In 2024 and 2025 I led Walmart’s Women in Product mentorship program. I was responsible for designing and implementing the programs, including managing participant registration, matching mentors with mentees, and establishing clear standards for how they would interact.

Yet for much of my own early career, I never really had a mentor.

As an individual contributor engineer, I was focused on solving problems, delivering results, and figuring things out independently. I was hesitant to ask for help for fear of being judged for what I didn’t know.

Part of that was also temperament. I am naturally introverted.

That mindset rewarded me well. It made me self-reliant, resilient, and deeply driven. But it also had limits. Looking back, I now realize that believing I had to navigate everything alone was not always a strength.

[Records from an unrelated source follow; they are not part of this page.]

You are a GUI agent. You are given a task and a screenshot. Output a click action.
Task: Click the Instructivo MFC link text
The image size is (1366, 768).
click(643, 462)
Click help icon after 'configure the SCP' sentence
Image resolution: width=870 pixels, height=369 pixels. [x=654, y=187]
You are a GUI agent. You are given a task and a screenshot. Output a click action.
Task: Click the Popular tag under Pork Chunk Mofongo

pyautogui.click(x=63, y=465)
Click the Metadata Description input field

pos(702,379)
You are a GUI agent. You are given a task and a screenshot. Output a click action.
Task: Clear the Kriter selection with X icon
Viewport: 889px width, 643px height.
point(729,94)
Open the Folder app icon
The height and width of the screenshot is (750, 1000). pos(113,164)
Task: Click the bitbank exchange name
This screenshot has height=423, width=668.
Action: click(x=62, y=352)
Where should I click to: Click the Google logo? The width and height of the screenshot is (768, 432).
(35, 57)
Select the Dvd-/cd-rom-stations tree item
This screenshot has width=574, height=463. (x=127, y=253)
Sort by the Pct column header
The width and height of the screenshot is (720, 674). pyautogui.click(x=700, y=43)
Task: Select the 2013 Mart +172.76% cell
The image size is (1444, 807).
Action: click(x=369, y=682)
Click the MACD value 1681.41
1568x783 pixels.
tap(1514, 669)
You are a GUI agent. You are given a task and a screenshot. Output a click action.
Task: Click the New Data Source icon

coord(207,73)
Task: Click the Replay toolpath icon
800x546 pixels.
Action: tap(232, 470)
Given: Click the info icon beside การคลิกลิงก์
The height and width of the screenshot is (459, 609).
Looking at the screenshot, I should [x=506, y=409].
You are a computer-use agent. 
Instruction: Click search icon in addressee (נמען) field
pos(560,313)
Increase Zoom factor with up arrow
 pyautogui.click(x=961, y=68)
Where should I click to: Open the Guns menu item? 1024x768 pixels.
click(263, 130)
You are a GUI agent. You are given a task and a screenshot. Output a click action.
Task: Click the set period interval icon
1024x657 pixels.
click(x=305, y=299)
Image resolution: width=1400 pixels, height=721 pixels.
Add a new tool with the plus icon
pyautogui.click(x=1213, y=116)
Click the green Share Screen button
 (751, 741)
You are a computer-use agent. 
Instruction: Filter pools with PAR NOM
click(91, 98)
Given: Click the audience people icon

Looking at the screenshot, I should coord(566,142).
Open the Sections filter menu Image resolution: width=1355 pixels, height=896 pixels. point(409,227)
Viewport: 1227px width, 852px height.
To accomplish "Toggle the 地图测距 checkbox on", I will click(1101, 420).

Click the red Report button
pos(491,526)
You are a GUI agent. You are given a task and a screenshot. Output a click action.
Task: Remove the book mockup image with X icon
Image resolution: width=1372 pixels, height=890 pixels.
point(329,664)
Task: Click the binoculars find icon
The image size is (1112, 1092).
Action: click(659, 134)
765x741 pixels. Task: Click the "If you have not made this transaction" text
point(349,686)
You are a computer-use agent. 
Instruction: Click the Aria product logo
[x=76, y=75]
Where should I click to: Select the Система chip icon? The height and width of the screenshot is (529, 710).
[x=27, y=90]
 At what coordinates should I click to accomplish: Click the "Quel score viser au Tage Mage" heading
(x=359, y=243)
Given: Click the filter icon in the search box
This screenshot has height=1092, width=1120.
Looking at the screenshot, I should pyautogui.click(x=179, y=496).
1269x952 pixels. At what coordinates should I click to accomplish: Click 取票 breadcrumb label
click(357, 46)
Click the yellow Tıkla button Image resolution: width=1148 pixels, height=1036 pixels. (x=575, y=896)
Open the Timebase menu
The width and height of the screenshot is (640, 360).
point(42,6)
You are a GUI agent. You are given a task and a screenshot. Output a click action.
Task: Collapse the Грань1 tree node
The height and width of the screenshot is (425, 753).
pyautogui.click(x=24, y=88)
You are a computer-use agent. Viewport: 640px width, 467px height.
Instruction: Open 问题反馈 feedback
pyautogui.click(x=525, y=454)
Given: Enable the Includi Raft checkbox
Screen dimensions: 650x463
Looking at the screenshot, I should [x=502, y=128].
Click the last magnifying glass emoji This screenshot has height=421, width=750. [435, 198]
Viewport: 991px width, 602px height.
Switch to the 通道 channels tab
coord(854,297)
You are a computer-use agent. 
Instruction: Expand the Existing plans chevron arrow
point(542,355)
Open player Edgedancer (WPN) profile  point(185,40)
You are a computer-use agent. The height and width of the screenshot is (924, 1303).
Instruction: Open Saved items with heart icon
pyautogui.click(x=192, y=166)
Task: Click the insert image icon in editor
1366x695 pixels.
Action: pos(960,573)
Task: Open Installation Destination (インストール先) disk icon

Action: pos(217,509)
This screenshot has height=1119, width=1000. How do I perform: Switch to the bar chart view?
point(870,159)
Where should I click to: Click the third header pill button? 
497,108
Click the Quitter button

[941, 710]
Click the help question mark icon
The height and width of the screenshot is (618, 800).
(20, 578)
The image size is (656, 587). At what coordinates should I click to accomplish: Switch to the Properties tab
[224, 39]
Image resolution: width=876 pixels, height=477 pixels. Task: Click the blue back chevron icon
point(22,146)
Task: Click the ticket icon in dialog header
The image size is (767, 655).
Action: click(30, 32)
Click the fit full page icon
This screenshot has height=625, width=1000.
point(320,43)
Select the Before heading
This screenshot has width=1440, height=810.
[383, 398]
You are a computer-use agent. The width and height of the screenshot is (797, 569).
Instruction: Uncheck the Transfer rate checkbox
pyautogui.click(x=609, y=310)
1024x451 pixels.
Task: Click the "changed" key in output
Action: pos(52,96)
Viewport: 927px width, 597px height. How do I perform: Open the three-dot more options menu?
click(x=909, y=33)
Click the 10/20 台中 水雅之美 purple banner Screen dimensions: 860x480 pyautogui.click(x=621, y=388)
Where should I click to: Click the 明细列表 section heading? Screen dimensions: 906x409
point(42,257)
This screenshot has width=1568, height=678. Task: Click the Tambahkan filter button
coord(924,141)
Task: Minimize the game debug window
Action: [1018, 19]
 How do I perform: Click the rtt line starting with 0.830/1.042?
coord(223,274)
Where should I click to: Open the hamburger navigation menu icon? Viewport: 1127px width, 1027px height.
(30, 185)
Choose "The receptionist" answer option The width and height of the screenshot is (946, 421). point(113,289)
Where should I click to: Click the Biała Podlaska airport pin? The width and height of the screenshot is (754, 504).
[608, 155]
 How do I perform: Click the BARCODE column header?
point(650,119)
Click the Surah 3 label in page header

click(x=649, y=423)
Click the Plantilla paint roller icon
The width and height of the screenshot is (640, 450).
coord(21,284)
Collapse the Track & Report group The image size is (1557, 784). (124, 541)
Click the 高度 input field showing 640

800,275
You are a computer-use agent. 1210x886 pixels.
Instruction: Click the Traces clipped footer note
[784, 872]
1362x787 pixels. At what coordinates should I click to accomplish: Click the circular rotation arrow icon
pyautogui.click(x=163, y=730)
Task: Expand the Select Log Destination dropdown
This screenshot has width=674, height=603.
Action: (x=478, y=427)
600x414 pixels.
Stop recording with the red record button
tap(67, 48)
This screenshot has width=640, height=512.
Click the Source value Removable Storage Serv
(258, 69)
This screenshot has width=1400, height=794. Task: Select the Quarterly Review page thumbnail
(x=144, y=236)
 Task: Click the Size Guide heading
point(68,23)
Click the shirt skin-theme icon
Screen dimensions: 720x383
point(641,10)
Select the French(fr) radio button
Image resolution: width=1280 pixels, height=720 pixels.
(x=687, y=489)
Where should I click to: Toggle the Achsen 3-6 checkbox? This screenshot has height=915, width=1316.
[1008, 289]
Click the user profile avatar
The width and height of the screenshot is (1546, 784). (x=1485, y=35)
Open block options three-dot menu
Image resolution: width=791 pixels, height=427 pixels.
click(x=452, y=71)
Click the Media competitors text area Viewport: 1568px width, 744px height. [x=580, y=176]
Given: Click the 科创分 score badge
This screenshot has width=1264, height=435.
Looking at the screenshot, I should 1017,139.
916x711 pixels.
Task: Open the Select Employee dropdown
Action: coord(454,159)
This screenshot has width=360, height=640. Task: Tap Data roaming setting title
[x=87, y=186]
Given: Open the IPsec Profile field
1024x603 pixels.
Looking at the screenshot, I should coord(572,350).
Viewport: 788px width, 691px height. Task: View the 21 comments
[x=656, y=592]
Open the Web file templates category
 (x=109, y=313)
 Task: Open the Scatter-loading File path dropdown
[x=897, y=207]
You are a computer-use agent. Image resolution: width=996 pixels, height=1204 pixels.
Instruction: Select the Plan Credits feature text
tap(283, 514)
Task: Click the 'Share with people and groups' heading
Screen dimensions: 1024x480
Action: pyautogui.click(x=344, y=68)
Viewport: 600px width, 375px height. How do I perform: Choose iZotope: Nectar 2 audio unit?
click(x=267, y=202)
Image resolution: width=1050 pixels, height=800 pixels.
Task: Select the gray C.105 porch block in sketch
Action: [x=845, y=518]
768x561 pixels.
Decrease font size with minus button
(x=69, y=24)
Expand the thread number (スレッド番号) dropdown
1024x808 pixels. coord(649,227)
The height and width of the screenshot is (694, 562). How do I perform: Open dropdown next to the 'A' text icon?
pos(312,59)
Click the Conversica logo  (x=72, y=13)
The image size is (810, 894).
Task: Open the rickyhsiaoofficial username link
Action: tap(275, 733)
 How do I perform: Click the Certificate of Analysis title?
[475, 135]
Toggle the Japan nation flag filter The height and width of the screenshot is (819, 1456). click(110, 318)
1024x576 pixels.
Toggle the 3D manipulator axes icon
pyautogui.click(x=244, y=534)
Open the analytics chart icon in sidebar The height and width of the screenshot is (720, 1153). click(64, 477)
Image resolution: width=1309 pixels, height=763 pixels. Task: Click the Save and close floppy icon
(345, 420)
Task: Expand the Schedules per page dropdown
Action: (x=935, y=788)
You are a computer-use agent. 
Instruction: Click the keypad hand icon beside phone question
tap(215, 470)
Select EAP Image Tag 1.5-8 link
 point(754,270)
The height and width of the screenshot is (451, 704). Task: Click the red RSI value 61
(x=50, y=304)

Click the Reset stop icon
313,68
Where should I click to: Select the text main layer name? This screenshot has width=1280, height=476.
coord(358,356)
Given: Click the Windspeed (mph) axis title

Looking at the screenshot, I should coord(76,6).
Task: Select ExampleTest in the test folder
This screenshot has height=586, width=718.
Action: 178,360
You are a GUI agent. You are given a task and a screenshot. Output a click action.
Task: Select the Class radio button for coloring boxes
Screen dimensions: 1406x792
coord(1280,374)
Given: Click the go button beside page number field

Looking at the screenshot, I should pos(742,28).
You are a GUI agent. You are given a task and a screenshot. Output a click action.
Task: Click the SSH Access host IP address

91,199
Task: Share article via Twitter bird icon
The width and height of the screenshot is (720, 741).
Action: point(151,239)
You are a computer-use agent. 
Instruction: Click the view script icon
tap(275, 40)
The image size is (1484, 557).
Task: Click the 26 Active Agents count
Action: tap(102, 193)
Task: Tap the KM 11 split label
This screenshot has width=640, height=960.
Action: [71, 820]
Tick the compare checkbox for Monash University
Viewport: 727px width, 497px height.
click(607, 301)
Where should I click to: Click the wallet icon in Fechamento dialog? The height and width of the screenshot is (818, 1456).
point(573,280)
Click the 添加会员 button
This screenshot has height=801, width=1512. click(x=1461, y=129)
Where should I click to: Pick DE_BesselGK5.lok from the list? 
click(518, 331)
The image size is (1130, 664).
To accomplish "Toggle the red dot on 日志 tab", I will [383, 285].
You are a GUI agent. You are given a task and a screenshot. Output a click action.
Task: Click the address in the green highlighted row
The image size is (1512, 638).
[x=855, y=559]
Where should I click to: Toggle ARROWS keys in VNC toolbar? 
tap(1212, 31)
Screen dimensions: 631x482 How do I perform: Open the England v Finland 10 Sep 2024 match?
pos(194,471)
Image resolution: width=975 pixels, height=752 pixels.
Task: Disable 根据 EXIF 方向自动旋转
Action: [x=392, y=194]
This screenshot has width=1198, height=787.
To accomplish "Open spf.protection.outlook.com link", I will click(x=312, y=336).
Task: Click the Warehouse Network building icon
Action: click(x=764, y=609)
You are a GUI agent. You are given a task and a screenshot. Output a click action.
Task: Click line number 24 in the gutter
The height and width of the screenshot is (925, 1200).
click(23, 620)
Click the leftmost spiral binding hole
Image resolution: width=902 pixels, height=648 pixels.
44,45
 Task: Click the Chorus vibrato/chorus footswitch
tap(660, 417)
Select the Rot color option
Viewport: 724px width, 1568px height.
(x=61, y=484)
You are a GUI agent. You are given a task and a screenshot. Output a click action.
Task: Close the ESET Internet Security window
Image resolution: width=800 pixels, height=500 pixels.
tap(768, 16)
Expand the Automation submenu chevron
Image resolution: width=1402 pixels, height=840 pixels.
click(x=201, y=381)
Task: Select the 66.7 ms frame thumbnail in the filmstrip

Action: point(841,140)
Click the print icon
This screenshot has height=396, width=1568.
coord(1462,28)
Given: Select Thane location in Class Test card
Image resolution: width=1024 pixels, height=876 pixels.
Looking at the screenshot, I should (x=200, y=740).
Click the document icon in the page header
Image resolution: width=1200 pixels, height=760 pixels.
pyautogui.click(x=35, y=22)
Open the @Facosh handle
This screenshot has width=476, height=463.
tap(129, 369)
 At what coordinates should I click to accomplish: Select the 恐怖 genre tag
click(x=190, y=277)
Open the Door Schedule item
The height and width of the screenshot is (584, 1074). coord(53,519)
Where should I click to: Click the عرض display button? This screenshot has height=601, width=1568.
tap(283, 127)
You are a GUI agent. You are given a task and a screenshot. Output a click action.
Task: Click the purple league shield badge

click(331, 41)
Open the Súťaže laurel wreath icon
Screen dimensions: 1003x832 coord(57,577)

I sometimes wonder how many opportunities I missed simply because I never asked for help.

As I moved into product management and later strategy roles, I began collaborating with larger teams, departments, and organizations. The work itself became more cross-functional and people-centered. Over time, I started recognizing the value of mentorship, sponsorship, and collaborative growth in ways I had not appreciated earlier in my career.

I received valuable advice from different people at important moments throughout my career. Some helped me navigate conflict with more clarity. Others helped me communicate my contributions more effectively. And others gave me perspective on how to approach uncertainty, deal with organizational complexity, and avoid burnout.

But those moments were not the same as mentorship. They were valuable but infrequent interactions, not sustained relationships. No one consistently guided me through difficult decisions, advocated for me with decision-makers and senior leadership, or actively invested in my long-term growth.

My understanding of mentorship changed not as a mentee but as a mentor.

A leadership multiplier

Mentorship is often seen as an act of goodwill: admirable but optional. In reality, effective mentorship can be a competitive advantage for everyone involved.

For mentees, it can accelerate career growth, strengthen decision-making, and create access to opportunities that hard work alone does not always unlock.

Mentorship strengthens an individual’s leadership skills, empathy, and the ability to develop future talent.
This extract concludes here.